For a reality check, Kevin and I once had about 20 140hp Corvair engines between us. These are Chevys high rpm/ high output engine. Inspecting many of these cases coming from 6,500 rpm engines which had 100,000 miles of beating on them, revealed that the main bores were often .0035, or seven times Roys tolerance. Yet none of these engines spun a main bearing. Thus I don’t agree that a Corvair between .001 and .0015 is in any danger of spinning a bearing or wearing out. You can ask any builder who has attended a number of colleges and seen 100 different engines that were torn down if he has ever seen one with a spun bearing, he hasn’t. In 20 years of working with Corvairs, I have seen two or three spun bearings, but they were all in engines that were literally run without oil.

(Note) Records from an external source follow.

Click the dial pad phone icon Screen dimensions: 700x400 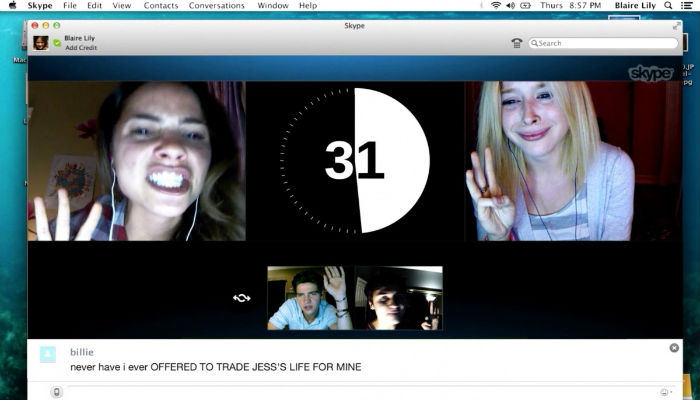[516, 43]
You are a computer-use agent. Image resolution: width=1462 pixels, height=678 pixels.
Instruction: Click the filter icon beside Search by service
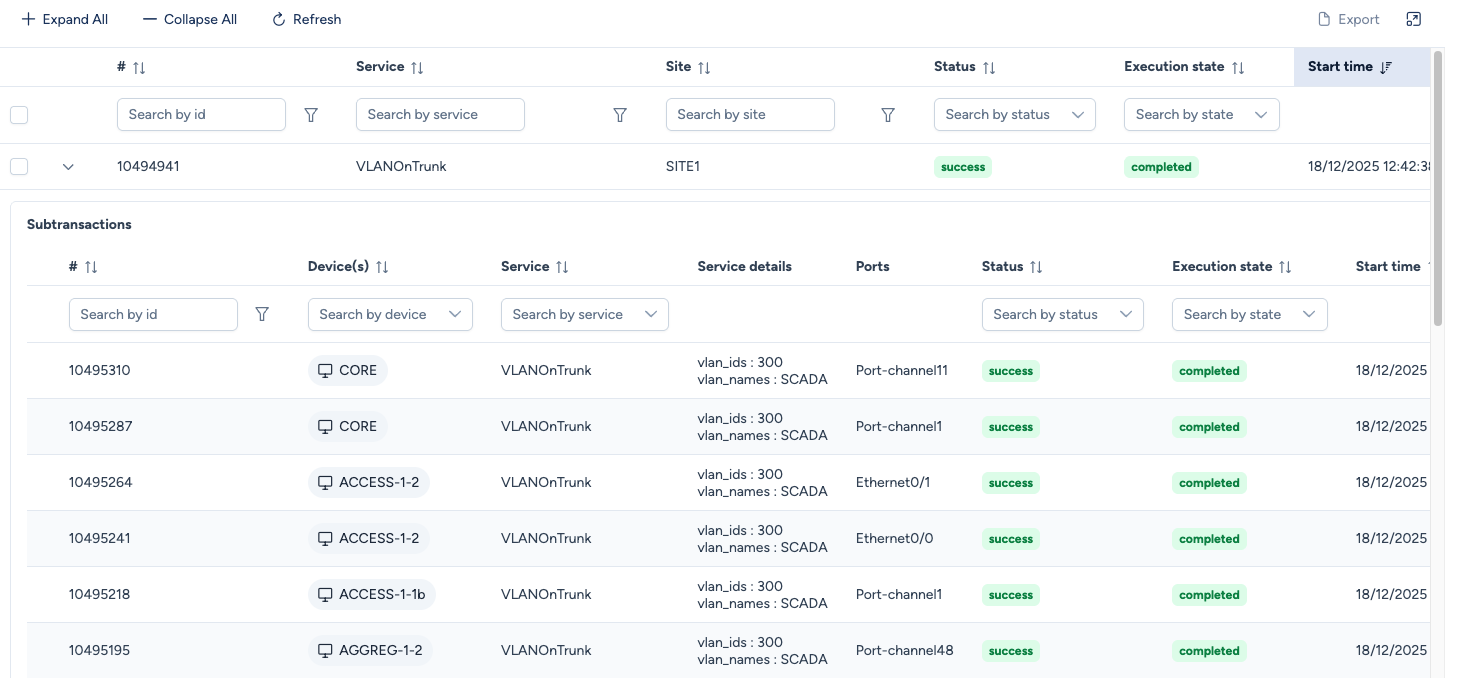click(x=620, y=115)
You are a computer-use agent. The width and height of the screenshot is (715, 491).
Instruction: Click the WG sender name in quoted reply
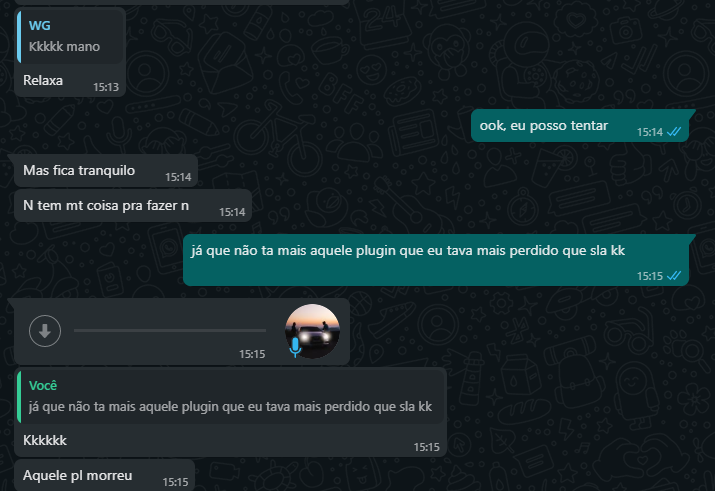pos(40,26)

At Embry-Riddle it was drilled into our heads that if the book said the allowable torque range determined by engineering was from 50 ft/lbs to 75 ft/lbs, then putting the item anywhere in that range made it air worthy. Mechanics that spent a lot of time trying to hit 62.5 ft/lbs were wasting effort and trying to prove something about their ego. If they would only be happy if it was between 55 and 70 because they were not sure about the torque wrench, then they were to get a new wrench. Guys who though they were making something ‘better’ by torquing it to 75 every time, were living under some illusion. In short, any mental justification that the mechanic used to put his own ‘custom’ touch on tolerance was to be frowned upon, because it probably indicated that the mechanic thought of himself as smarter than the engineer, or he did not trust the book. arbitrarily applying standards from one machine to another was really frowned upon. Less clearance isn’t always better, Closer fit in aircraft engine components isn’t always better, and neither is any arbitrarily set standard. The real issue with that kind of thinking is that you end up believing that you have a system that is ‘better’, and you stop looking at the field data that might suggest otherwise. No one gets smarter that way.-ww.